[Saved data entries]
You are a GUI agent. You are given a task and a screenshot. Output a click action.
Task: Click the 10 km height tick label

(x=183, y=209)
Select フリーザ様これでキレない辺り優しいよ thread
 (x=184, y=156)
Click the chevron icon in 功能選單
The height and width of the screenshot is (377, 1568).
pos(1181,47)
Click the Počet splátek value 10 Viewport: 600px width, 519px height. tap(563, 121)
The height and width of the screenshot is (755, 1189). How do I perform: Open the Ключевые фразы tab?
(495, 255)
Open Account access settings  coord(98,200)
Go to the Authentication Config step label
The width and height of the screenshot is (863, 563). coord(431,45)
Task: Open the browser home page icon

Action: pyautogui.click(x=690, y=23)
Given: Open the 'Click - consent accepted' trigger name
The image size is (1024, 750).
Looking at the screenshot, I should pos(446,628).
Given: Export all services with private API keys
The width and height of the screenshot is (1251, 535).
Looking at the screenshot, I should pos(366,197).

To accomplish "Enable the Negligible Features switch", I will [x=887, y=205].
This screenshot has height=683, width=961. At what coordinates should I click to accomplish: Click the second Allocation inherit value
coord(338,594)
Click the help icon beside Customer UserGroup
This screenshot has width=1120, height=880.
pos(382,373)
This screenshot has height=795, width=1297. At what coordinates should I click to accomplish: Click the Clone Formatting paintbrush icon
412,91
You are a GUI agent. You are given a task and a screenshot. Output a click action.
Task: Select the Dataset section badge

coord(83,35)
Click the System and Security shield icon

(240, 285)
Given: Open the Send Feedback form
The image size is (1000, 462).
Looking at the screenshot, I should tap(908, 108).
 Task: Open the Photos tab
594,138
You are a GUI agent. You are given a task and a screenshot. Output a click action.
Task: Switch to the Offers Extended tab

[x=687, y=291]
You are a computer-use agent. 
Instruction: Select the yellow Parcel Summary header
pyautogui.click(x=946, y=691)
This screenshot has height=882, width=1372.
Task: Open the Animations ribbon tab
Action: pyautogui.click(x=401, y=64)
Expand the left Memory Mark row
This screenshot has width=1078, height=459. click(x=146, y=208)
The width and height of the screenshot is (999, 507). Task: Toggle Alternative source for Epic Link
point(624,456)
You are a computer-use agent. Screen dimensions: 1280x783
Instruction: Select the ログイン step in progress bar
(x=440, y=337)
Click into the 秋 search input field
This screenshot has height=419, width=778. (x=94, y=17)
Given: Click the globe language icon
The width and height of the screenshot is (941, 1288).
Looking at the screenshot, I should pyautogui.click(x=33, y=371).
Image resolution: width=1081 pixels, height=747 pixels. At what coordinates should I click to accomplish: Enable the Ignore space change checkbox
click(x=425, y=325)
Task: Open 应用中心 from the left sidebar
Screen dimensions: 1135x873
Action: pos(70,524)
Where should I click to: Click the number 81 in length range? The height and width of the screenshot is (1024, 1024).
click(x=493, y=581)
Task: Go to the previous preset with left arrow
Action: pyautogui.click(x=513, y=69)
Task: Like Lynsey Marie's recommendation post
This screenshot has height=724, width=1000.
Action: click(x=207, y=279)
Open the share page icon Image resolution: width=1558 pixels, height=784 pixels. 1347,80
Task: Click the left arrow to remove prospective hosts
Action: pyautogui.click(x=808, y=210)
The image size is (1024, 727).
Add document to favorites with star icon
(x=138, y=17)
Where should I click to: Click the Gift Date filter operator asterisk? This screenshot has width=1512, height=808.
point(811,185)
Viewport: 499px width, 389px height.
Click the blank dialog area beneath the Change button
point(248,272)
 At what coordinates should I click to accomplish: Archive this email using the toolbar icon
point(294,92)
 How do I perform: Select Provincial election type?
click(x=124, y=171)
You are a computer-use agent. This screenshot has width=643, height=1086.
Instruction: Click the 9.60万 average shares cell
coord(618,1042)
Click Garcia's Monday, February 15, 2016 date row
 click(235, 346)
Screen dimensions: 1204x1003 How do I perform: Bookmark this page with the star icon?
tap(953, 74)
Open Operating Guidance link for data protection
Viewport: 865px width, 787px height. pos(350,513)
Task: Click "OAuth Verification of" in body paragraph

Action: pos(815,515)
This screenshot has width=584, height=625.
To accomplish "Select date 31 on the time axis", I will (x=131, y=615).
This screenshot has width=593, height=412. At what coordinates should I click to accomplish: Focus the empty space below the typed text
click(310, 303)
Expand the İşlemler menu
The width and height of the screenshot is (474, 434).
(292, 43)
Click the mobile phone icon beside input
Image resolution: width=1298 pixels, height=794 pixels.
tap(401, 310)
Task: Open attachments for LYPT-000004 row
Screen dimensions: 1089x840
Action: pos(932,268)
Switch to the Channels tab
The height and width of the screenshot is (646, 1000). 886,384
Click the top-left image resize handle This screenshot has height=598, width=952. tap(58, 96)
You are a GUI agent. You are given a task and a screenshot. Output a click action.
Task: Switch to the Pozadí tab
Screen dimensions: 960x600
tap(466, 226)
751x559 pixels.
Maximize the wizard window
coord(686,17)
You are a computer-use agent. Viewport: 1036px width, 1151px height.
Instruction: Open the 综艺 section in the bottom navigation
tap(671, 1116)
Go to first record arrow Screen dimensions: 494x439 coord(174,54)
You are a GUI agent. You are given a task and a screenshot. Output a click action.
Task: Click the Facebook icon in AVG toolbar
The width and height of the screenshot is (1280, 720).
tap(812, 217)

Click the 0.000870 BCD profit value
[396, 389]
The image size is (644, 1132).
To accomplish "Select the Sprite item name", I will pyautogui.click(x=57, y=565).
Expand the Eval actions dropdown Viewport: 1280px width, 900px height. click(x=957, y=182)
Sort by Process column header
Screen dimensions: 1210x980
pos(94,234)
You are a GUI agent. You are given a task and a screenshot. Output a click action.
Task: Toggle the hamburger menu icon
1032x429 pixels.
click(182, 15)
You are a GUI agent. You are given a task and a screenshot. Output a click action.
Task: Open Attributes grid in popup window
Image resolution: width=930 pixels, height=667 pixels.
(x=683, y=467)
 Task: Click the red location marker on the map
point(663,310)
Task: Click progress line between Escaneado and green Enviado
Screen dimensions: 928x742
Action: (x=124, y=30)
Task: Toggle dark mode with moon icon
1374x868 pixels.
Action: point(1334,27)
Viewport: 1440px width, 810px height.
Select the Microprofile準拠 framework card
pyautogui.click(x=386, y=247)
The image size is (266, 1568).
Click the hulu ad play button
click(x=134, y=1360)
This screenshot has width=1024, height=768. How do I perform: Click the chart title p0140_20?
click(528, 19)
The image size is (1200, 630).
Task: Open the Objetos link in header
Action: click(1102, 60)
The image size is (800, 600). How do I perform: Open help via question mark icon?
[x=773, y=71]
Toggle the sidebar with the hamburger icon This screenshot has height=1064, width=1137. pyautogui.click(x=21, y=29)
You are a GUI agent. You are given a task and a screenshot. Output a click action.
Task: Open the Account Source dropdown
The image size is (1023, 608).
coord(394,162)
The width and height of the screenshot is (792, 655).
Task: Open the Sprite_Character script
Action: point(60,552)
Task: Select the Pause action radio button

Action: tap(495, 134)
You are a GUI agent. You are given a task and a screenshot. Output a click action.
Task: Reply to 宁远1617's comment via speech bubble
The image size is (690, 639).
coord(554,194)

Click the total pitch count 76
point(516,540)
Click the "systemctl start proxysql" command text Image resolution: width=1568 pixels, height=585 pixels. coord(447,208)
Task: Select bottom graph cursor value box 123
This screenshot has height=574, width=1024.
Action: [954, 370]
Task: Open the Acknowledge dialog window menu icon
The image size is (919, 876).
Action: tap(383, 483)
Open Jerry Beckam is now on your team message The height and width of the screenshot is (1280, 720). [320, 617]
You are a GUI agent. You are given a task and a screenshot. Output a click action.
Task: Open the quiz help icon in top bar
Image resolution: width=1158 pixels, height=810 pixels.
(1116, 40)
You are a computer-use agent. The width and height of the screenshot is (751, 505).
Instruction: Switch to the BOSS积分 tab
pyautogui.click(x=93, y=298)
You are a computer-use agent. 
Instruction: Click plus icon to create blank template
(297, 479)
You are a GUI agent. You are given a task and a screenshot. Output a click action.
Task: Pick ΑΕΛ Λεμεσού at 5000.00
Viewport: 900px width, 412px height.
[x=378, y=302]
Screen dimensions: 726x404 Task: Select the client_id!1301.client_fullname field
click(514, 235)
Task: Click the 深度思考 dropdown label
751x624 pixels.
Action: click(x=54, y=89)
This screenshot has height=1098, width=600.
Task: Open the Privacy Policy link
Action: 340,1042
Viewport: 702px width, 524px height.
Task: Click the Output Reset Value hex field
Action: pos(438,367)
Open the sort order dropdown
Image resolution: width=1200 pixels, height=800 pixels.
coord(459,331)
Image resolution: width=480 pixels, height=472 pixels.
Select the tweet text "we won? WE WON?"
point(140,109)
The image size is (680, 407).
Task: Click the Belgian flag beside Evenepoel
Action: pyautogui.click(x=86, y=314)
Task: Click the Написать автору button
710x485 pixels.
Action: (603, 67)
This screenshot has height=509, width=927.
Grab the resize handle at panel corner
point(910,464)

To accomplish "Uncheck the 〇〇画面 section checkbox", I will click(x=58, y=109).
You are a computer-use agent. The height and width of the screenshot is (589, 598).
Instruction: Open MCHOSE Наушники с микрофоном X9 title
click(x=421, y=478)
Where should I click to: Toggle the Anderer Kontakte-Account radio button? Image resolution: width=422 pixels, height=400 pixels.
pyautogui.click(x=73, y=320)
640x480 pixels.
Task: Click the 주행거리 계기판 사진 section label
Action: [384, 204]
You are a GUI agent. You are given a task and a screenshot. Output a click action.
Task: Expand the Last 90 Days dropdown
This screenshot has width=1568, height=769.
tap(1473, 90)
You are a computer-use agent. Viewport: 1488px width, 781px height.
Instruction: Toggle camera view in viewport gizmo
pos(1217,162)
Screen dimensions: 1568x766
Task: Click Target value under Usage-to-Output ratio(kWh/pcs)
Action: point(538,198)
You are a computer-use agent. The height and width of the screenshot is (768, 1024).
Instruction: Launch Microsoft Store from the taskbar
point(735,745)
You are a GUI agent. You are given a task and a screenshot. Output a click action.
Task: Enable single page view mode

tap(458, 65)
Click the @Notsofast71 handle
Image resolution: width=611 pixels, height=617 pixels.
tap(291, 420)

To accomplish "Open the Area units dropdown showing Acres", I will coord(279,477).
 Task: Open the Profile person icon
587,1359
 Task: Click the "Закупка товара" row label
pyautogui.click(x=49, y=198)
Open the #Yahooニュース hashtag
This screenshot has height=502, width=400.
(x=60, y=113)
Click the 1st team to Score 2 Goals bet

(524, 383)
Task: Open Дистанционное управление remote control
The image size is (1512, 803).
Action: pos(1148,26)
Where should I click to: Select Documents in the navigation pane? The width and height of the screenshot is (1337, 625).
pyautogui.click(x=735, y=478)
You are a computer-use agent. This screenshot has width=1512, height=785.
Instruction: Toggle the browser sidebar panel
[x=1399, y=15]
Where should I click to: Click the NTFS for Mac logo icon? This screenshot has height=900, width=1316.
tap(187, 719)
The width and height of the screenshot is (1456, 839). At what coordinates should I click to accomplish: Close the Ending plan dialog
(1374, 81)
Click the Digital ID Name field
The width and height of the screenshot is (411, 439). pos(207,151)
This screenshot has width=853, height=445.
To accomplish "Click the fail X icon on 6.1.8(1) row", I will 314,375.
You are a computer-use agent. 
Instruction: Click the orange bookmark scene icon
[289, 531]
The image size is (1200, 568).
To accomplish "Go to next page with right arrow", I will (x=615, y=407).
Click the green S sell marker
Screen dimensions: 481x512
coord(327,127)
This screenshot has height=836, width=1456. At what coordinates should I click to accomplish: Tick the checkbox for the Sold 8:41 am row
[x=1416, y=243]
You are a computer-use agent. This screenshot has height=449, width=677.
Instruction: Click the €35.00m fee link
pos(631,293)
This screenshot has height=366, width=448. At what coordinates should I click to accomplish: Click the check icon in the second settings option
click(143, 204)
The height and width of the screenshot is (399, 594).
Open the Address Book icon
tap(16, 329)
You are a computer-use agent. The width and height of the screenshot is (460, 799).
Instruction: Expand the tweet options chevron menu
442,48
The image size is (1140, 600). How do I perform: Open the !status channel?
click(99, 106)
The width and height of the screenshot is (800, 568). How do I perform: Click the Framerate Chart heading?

--- WORK TASK ---
Copy only this part of the entries above: the line with "Where should I click to: Click the Gift", the line with "Go to first", and the lines between, all exactly as written.

--- RESULT FOR THIS EXERCISE ---
Where should I click to: Click the Gift Date filter operator asterisk? This screenshot has width=1512, height=808.
point(811,185)
Viewport: 499px width, 389px height.
Click the blank dialog area beneath the Change button
point(248,272)
 At what coordinates should I click to accomplish: Archive this email using the toolbar icon
point(294,92)
 How do I perform: Select Provincial election type?
click(x=124, y=171)
You are a computer-use agent. This screenshot has width=643, height=1086.
Instruction: Click the 9.60万 average shares cell
coord(618,1042)
Click Garcia's Monday, February 15, 2016 date row
 click(235, 346)
Screen dimensions: 1204x1003 How do I perform: Bookmark this page with the star icon?
tap(953, 74)
Open Operating Guidance link for data protection
Viewport: 865px width, 787px height. pos(350,513)
Task: Click "OAuth Verification of" in body paragraph

Action: pos(815,515)
This screenshot has width=584, height=625.
To accomplish "Select date 31 on the time axis", I will (x=131, y=615).
This screenshot has width=593, height=412. At what coordinates should I click to accomplish: Focus the empty space below the typed text
click(310, 303)
Expand the İşlemler menu
The width and height of the screenshot is (474, 434).
(292, 43)
Click the mobile phone icon beside input
Image resolution: width=1298 pixels, height=794 pixels.
tap(401, 310)
Task: Open attachments for LYPT-000004 row
Screen dimensions: 1089x840
Action: pos(932,268)
Switch to the Channels tab
The height and width of the screenshot is (646, 1000). 886,384
Click the top-left image resize handle This screenshot has height=598, width=952. tap(58, 96)
You are a GUI agent. You are given a task and a screenshot. Output a click action.
Task: Switch to the Pozadí tab
Screen dimensions: 960x600
tap(466, 226)
751x559 pixels.
Maximize the wizard window
coord(686,17)
You are a computer-use agent. Viewport: 1036px width, 1151px height.
Instruction: Open the 综艺 section in the bottom navigation
tap(671, 1116)
Go to first record arrow Screen dimensions: 494x439 coord(174,54)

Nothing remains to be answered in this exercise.